Slow-cooked chicken makes mealtime easier - Cooking With Clare - Mobile Adv

back Side Panel

Slow-cooked chicken makes mealtime easier


My sister recently had a baby, and I’ve been helping out by running errands and preparing meals for her on my days off.

Even though she lives only an hour away, it’s hard to stop by more than once or twice a week, so I’ve been preparing dishes that can be frozen and heated in the microwave when my brother-in-law gets home from work.

I’ve also been encouraging them to use a slow cooker.

My sister or brother-in-law can usually find 10 minutes while my niece sleeps, even if it’s at 3 a.m., to throw things in the pot and turn it on for six or eight hours. No stirring required.

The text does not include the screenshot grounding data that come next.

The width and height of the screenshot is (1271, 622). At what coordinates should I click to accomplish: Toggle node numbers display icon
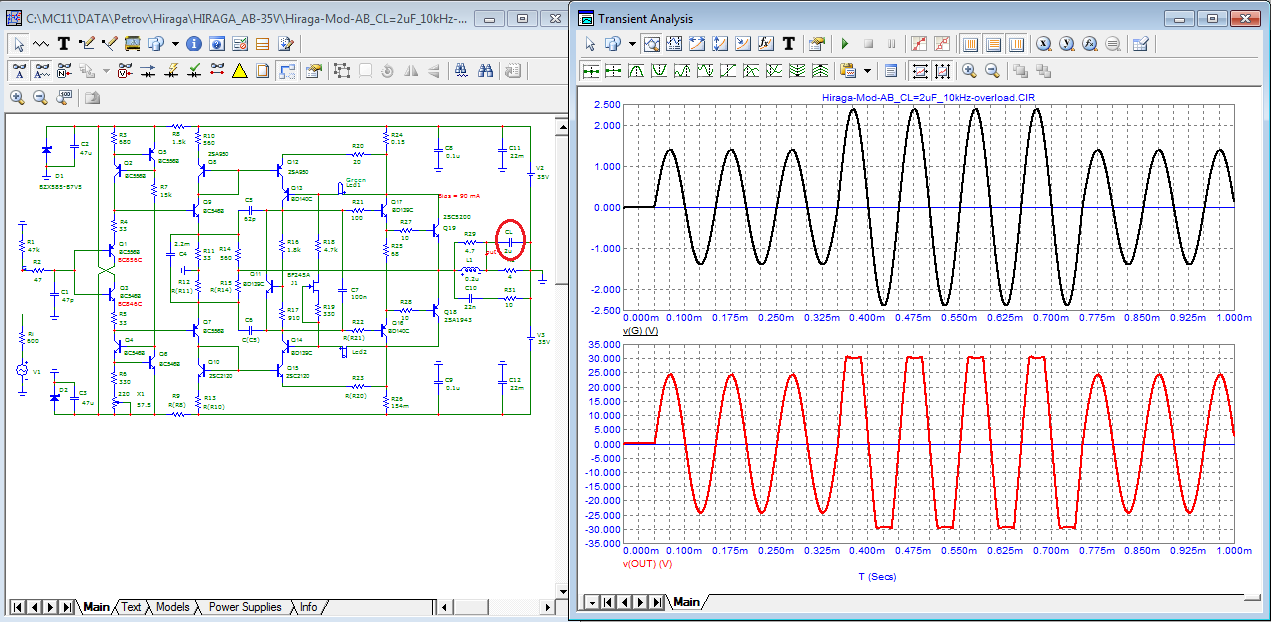click(x=63, y=71)
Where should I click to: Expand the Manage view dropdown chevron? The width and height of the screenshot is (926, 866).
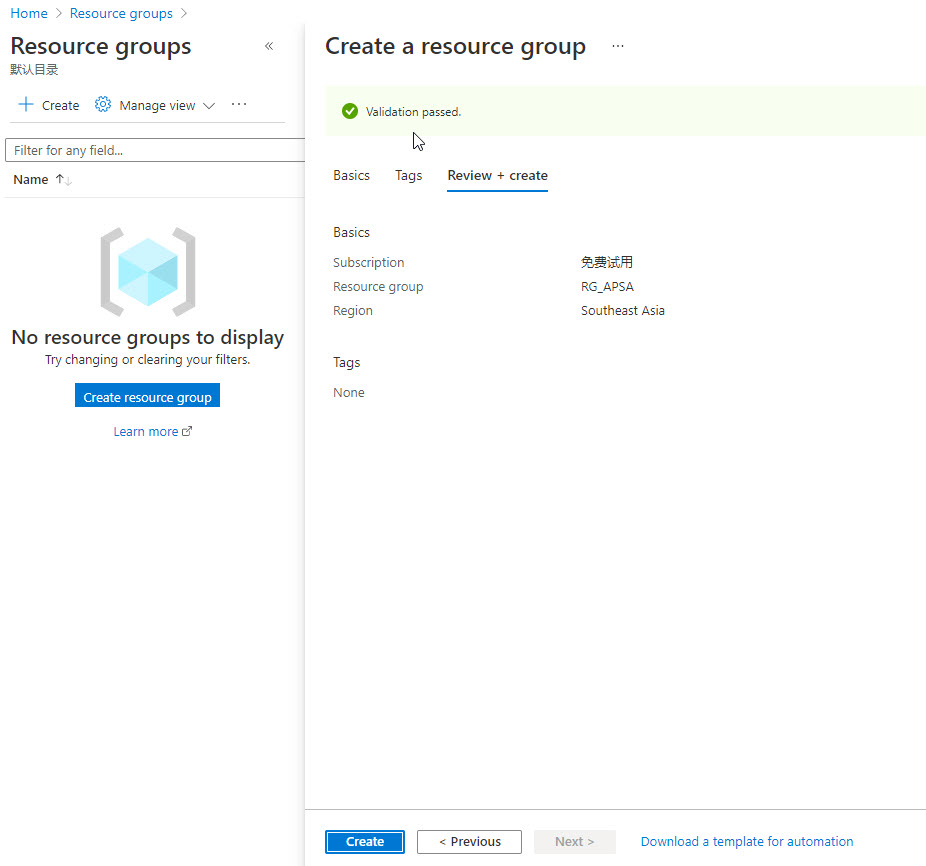click(209, 106)
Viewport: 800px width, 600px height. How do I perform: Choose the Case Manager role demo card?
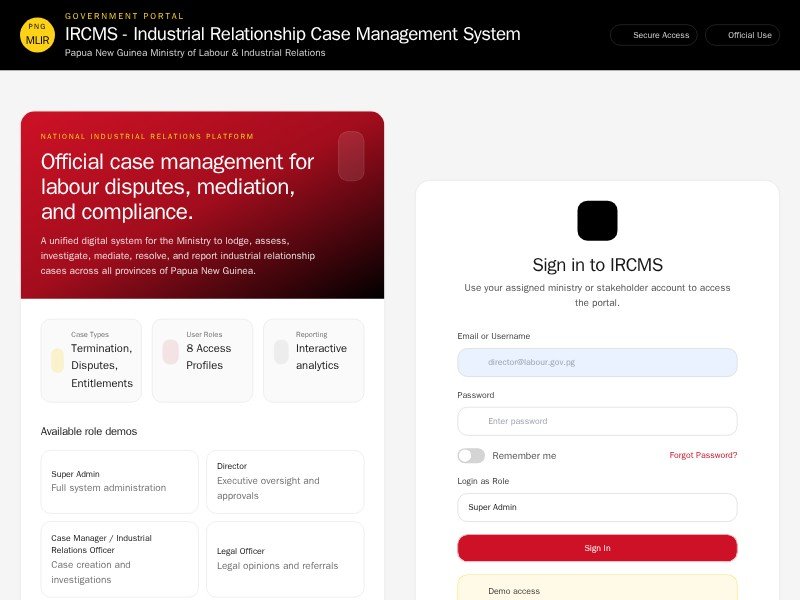point(119,558)
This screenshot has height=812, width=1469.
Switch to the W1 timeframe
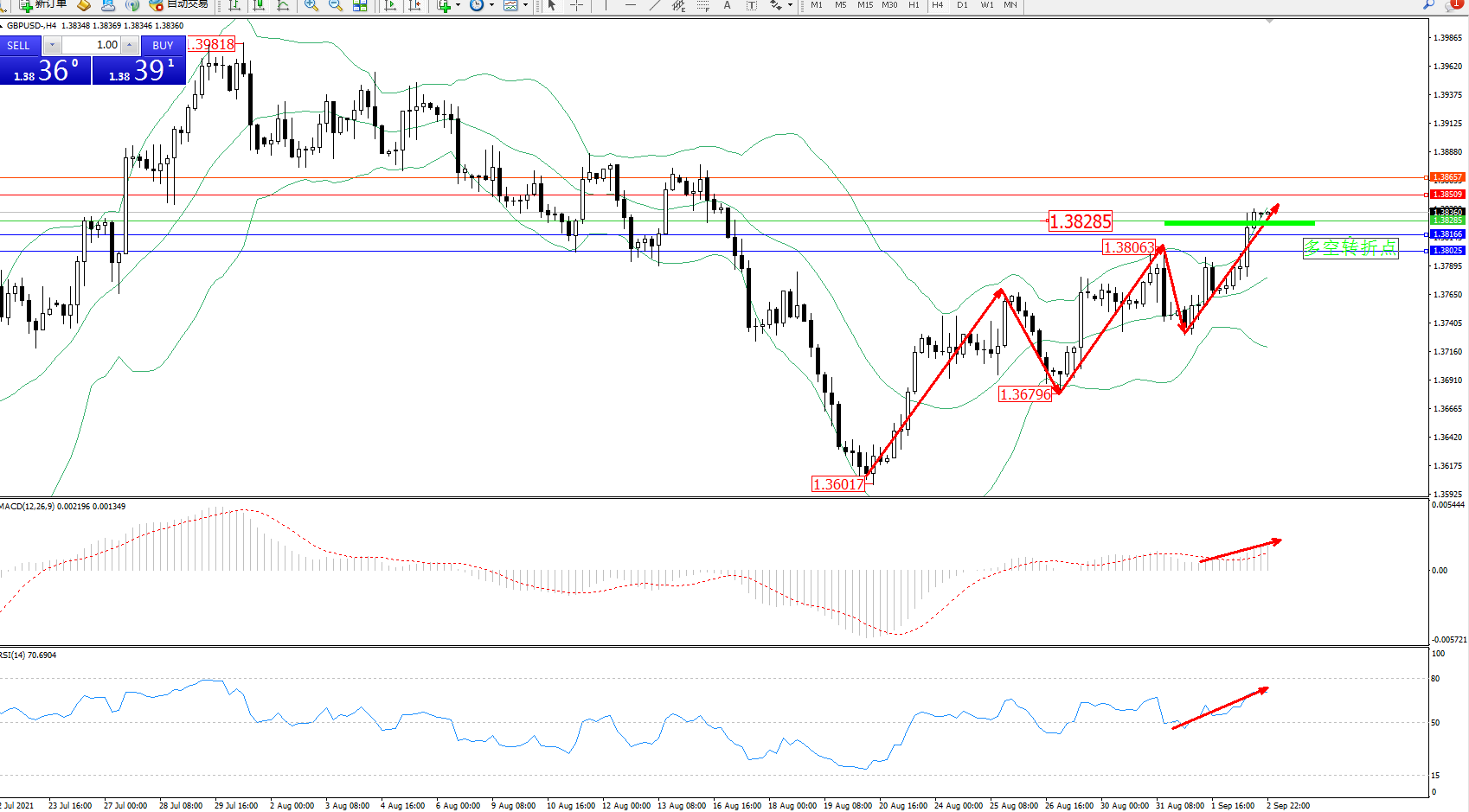coord(987,5)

One of their favorite dishes is this tasty barbecue chicken. The leftovers made lunch easy for my brother-in-law, too.

Barbecue Chicken

Active time: 25 minutes

Cook time: 5 hours

Serves: 8

Have sliced jalapenos, sliced red onions and some sour cream on hand to top this chicken, which makes a hearty main course. You can turn it into an unbelievable sandwich or serve it on mashed potatoes or even whole-grain spaghetti. Serve with shredded napa cabbage tossed with low-fat mayonnaise, cider vinegar, celery seed and honey to taste.

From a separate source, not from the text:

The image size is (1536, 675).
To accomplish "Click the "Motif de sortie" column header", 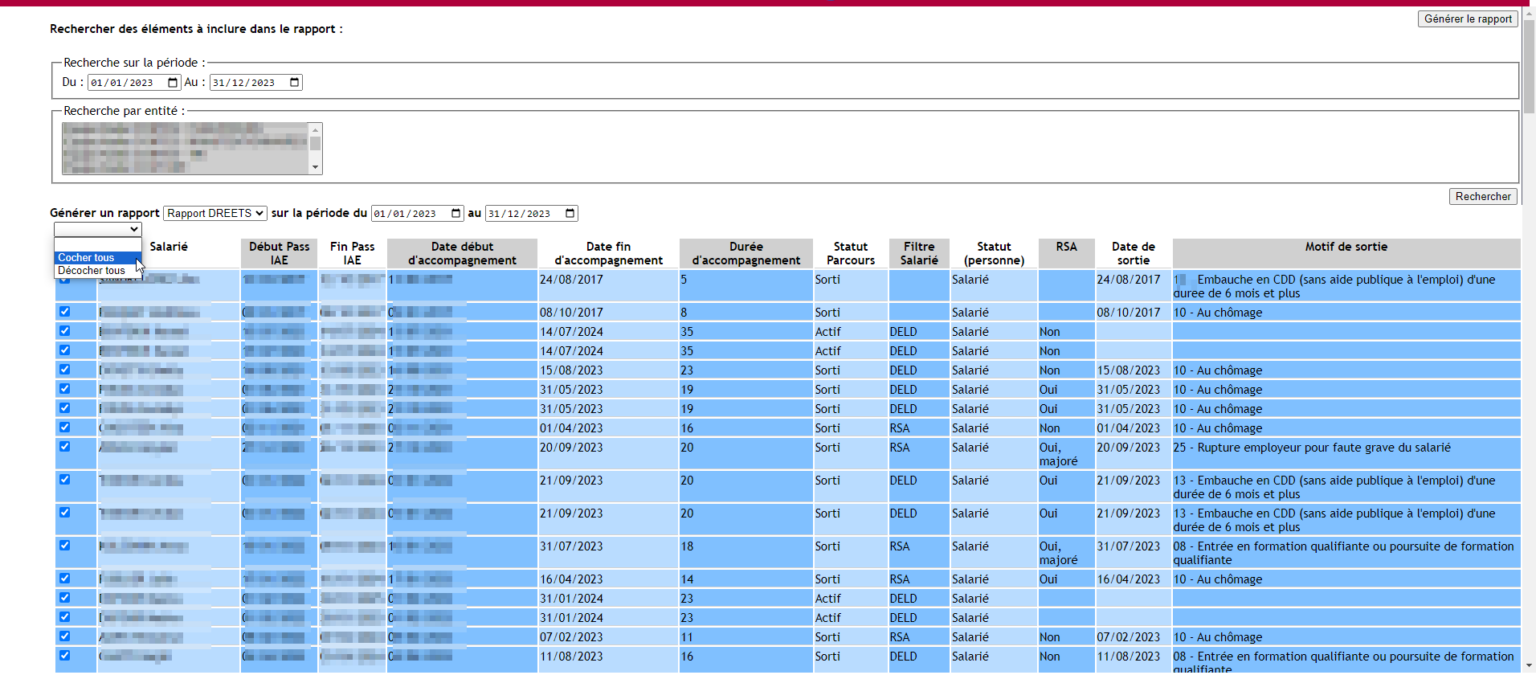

  • 1 8-ounce can reduced-sodium tomato sauce
  • 1 4-ounce can chopped green chiles, drained
  • 3 tablespoons cider vinegar
  • 2 tablespoons honey
  • 1 tablespoon sweet or smoked paprika
  • 1 tablespoon tomato paste
  • 1 tablespoon Worcestershire sauce
  • 2 teaspoons dry mustard
  • 1 teaspoon ground chipotle chile
  • ½ teaspoon salt
  • 2½ pounds boneless, skinless chicken thighs, trimmed of fat
  • 1 small onion, finely chopped
  • 1 clove garlic, minced

Stir tomato sauce, chiles, vinegar, honey, paprika, tomato paste, Worcestershire sauce, mustard, ground chipotle and salt in a 6-quart slow cooker until smooth. Add chicken, onion and garlic; stir to combine.

Put the lid on and cook on low until the chicken can be pulled apart, about 5 hours.

Transfer the chicken to a cutting board and shred with a fork. Return the chicken to the sauce, stir well and serve.

Note: Cover and refrigerate for up to three days or freeze for up to 1 month.

Nutrition per serving: 364 calories; 13 g fat (3 g saturated fat); 93 mg cholesterol; 32 g carbohydrates; 4 g added sugars; 30 g protein; 4 g fiber; 477 mg sodium; 547 mg potassium.